Existe ainda outra questão para compreender o lugar de Casanova de Fellini na obra de Fellini: a competição da televisão. Contrariado com a recepção negativa à Cidade das Mulheres, Fellini empreendeu um passeio incógnito pelos cinemas de Roma. Foi então que o cineasta se deu conta de que “o público mudou de planeta, ele não existe mais” (QUINTANA, A. 2007: 71). De acordo com Àngel Quintana, esta constatação desolada permite compreender o lado um tanto testamentário e de resistência dos filmes desse último período de Fellini. Depois do sucesso de Amarcord, o público deixa de se interessar pela obra do cineasta, ainda que a estética felliniana barroca e excessiva se populariza. As mídias reduzem o autor à sua própria caricatura, ao passo que suas obras são objeto de incompreensão, de polemicas e até de indiferença.
Segundo Quintana, entre Casanova (1976) e A Voz da Lua (La Voce della Luna, 1990), o cinema italiano atravessa uma grande crise criativa, cujo estopim foi a emergência dessa “neo-televisão”. O desconhecimento desse fato explica a incompreensão de críticos que, baseados apenas em estatísticas de bilheteria, depreciam obras de autores sem realizar a devida contextualização, gerando mais desinformação do que propriamente informação – a decadência, em termos de bilheteria, teria mais relação com a competição da televisão do que com desinteresse do público. A emergência do império da televisão de Silvio Berlusconi (que se desdobra até hoje em sua carreira na política) gerou a crise no cinema italiano (o público passou a assistir aos filmes em casa), diretamente responsável pela trajetória de cineastas italianos trabalhando no exterior – veja-se a obra de Michelangelo Antonioni e Bernardo Bertolucci. Fellini se entrincheirou nos estúdios da Cinecittà e tentou resistir à sociedade do espetáculo.

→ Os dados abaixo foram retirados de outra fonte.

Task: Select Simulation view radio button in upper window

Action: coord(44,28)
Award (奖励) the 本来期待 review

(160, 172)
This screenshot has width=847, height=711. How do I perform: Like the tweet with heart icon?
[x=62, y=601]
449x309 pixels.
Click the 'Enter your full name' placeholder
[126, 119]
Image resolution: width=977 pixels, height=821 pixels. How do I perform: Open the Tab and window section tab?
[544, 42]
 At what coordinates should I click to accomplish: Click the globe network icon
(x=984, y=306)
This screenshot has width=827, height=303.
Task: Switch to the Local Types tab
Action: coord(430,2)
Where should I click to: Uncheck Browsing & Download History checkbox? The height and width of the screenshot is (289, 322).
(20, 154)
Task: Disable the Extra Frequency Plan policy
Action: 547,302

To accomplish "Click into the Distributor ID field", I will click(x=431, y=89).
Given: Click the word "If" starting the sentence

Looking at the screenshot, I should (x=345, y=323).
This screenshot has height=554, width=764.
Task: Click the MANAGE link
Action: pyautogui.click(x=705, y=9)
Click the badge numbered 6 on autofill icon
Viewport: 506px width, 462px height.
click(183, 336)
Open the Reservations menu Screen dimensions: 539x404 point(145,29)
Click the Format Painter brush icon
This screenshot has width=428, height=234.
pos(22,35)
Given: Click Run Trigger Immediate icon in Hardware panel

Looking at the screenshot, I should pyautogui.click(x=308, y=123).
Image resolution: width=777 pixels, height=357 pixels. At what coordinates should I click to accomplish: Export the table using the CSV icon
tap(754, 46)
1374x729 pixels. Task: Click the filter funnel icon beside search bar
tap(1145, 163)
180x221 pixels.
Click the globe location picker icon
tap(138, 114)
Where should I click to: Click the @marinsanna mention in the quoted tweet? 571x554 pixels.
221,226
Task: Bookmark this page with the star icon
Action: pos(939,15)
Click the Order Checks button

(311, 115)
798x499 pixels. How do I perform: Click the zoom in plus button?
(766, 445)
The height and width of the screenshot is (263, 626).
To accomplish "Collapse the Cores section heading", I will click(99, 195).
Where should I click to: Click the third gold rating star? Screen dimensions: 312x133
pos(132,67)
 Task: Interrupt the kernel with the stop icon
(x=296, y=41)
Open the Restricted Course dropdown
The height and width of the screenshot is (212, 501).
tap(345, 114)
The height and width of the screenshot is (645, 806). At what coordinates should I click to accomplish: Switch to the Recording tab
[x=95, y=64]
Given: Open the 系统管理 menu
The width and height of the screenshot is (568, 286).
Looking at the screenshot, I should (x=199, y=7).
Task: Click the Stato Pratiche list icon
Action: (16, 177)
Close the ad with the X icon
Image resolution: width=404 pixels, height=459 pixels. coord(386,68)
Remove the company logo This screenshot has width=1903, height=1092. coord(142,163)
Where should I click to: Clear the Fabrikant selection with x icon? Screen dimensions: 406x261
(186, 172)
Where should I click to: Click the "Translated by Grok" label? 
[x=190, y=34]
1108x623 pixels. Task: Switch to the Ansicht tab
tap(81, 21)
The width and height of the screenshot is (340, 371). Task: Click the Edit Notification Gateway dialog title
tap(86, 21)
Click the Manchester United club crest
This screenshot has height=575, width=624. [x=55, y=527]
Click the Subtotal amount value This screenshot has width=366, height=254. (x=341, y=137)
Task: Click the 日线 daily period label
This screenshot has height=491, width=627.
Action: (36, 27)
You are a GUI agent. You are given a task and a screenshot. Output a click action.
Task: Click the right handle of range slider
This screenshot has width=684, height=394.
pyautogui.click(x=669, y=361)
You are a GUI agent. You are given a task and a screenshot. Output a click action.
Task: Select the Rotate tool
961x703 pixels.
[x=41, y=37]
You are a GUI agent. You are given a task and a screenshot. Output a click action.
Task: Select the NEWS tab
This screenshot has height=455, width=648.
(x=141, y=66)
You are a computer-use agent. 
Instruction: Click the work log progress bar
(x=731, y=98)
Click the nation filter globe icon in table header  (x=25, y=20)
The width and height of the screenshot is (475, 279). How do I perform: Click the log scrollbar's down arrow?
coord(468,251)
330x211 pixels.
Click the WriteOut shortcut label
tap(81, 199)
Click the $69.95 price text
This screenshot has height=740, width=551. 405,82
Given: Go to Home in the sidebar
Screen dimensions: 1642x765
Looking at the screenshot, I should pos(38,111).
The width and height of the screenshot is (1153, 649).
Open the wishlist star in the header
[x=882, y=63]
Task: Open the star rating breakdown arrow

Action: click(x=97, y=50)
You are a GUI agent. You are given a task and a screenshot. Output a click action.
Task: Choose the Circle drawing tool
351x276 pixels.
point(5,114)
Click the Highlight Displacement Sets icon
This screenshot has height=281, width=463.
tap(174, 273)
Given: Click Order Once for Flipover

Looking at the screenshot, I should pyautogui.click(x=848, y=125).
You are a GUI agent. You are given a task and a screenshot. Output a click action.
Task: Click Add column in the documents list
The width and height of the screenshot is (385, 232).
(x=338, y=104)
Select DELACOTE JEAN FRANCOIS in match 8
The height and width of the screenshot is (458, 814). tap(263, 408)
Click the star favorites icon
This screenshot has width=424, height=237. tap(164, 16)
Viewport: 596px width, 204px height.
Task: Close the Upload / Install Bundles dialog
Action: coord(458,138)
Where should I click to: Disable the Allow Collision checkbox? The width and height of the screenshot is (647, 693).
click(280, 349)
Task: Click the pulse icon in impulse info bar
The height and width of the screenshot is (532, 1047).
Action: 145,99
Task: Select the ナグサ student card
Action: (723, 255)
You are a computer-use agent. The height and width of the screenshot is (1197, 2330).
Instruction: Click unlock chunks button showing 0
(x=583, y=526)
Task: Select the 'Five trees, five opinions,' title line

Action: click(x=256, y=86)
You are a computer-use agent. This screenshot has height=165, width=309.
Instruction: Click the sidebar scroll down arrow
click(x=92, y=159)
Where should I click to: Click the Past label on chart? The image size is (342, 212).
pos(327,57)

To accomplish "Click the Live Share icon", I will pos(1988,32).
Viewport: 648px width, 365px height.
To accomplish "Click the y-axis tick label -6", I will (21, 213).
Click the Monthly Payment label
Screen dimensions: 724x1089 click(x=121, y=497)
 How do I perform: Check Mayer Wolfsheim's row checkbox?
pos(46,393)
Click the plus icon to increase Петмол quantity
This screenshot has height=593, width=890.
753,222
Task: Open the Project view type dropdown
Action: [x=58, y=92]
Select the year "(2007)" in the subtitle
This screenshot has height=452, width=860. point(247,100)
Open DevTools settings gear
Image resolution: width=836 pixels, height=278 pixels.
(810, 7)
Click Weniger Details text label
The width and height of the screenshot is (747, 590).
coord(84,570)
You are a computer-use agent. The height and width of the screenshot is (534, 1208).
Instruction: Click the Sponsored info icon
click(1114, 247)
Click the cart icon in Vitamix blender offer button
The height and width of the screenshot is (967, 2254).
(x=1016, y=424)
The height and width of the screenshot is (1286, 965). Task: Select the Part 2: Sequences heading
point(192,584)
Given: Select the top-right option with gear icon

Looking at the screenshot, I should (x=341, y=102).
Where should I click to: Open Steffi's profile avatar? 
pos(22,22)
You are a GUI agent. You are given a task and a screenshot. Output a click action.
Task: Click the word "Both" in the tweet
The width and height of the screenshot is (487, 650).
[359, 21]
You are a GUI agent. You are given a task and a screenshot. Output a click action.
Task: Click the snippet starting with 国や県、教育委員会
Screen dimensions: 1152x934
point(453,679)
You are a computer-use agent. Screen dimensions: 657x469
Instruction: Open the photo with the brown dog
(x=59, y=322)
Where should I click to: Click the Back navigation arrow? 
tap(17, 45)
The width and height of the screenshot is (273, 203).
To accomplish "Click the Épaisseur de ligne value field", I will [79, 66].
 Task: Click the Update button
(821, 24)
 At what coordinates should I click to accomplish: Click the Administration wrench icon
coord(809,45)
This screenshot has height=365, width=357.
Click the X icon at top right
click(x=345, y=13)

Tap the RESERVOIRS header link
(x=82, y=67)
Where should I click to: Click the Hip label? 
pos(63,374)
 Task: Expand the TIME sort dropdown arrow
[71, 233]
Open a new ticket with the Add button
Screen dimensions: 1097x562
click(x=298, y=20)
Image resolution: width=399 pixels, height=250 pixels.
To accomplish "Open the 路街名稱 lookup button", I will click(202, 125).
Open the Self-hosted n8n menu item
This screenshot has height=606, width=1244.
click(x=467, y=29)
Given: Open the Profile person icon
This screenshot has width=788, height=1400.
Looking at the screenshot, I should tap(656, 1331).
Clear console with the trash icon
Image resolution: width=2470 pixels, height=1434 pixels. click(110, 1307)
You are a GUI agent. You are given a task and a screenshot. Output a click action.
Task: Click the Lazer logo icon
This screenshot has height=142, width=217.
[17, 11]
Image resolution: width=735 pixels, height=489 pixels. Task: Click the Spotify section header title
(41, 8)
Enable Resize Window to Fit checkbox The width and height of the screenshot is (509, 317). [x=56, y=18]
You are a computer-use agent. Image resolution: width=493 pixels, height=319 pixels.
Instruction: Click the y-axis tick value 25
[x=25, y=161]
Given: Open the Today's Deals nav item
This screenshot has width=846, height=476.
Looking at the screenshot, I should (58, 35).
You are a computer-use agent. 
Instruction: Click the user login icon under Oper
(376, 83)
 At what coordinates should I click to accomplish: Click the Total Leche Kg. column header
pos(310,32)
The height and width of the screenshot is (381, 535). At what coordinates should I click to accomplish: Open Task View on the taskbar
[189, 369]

“(…) Subitamente, depois de Amarcord, concebido como a reconciliação definitiva entre o autor e o mundo onde crescera, Federico encontrou inspiração para se tornar um homem-contra-a-sociedade. Casanova de Fellini chama o super-macho mediterrâneo ao trabalho; Ensaio de Orquestra critica os elementos destrutivos da revolução social de 1968; A Cidade das Mulheres fecha contra o feminismo radical; E la Nave Va [1983] desafia uma sociedade que ignora os sinais de um apocalipse iminente. E assim, Ginger e Fred [1985], quando visto através dessas lentes, pode ser entendido como o filme contra a televisão de massa e Silvio Berlusconi (…)” (KEZICH, T. 2006: 367).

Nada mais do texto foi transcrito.